Source records:
--- START ---

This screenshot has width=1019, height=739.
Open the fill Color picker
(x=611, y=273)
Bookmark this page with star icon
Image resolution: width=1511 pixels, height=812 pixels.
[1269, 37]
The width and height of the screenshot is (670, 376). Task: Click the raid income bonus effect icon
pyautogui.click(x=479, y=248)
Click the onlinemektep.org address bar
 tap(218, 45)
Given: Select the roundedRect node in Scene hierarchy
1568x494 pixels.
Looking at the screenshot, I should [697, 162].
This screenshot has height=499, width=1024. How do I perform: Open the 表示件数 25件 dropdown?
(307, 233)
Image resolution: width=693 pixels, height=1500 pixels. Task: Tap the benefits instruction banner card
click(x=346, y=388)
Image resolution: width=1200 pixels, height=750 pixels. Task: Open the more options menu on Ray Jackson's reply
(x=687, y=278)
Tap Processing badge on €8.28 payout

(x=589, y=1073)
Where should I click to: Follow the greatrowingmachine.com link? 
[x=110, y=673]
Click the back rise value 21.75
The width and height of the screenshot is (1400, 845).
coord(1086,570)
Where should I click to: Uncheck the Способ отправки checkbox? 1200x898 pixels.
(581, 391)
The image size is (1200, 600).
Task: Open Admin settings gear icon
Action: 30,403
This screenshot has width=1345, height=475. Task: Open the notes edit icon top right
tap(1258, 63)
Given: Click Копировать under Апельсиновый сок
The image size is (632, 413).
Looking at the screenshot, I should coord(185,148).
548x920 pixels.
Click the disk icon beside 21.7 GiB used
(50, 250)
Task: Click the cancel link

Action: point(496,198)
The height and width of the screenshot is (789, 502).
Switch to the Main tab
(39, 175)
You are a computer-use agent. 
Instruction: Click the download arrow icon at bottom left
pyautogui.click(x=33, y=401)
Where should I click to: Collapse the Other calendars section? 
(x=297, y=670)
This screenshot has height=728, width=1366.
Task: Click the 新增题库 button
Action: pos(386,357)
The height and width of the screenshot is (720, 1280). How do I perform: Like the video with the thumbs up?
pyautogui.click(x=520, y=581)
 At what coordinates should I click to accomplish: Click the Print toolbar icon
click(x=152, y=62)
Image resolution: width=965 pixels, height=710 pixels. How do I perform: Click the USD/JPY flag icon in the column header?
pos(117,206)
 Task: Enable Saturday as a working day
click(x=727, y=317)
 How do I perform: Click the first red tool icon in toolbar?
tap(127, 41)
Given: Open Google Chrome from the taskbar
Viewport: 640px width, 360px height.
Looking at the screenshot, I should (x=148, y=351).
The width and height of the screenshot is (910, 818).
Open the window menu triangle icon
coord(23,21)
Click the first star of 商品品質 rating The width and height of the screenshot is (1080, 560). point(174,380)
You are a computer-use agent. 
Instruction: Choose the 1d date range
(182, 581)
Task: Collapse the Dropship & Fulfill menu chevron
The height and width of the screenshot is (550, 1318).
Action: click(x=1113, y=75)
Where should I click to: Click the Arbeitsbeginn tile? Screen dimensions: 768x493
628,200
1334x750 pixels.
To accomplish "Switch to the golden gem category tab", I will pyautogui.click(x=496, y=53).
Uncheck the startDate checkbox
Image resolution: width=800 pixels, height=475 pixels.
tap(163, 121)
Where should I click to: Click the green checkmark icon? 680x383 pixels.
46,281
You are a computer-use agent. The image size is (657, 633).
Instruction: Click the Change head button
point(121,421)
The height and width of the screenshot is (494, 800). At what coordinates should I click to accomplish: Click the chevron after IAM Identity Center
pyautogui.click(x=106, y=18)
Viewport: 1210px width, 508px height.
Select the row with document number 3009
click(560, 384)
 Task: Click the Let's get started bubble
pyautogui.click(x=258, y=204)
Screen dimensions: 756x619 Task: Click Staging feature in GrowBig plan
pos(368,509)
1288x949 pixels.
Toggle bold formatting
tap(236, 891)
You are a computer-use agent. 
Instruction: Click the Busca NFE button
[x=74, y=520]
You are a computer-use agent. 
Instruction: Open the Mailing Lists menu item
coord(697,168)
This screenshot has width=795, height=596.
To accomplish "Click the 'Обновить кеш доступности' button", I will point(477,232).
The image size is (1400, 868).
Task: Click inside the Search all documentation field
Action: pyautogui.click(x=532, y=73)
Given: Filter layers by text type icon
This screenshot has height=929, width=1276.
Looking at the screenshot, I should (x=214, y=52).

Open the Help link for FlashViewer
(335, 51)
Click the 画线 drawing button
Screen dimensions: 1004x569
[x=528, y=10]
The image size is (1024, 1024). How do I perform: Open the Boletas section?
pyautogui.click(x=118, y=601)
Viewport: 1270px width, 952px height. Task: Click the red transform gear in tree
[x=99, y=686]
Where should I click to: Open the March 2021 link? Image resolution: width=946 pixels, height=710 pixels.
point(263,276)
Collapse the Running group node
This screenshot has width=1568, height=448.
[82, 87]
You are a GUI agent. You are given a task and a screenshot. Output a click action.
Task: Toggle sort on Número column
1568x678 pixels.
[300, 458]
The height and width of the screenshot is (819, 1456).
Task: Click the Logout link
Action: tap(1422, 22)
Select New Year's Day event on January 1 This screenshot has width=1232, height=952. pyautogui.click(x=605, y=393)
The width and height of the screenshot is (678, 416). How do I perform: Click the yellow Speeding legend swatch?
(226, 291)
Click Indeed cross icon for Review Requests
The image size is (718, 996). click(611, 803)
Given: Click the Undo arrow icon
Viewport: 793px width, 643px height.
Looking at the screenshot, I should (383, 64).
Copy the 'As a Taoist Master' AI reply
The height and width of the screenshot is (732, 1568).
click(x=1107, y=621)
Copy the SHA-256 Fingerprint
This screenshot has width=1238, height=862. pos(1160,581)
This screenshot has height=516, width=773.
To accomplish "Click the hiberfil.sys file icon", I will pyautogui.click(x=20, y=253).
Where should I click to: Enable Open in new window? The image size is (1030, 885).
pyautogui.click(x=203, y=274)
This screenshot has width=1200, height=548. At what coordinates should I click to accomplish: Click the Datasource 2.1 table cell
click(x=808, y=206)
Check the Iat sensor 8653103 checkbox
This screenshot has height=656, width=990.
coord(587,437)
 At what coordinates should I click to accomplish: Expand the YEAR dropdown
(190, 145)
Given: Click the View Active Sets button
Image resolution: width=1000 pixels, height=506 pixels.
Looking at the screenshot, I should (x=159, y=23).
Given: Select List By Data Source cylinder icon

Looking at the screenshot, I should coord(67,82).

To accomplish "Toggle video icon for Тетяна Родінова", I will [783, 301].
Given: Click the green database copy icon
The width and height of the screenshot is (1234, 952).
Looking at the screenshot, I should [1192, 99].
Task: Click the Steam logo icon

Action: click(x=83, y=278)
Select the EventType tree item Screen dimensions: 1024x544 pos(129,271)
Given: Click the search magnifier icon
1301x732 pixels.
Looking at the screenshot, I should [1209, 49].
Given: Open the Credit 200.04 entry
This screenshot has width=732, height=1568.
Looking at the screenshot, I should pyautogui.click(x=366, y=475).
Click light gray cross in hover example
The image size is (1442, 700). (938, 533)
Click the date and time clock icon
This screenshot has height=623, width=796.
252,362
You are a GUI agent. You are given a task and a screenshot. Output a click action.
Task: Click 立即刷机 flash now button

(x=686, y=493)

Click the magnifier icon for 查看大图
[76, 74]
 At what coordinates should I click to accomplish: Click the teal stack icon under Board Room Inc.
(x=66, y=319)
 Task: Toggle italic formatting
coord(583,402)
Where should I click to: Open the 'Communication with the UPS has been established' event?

--- END ---

Action item: Where a line of the entries contains the word "node", copy that line.

Result of this task:
Given: Select the roundedRect node in Scene hierarchy
Collapse the Running group node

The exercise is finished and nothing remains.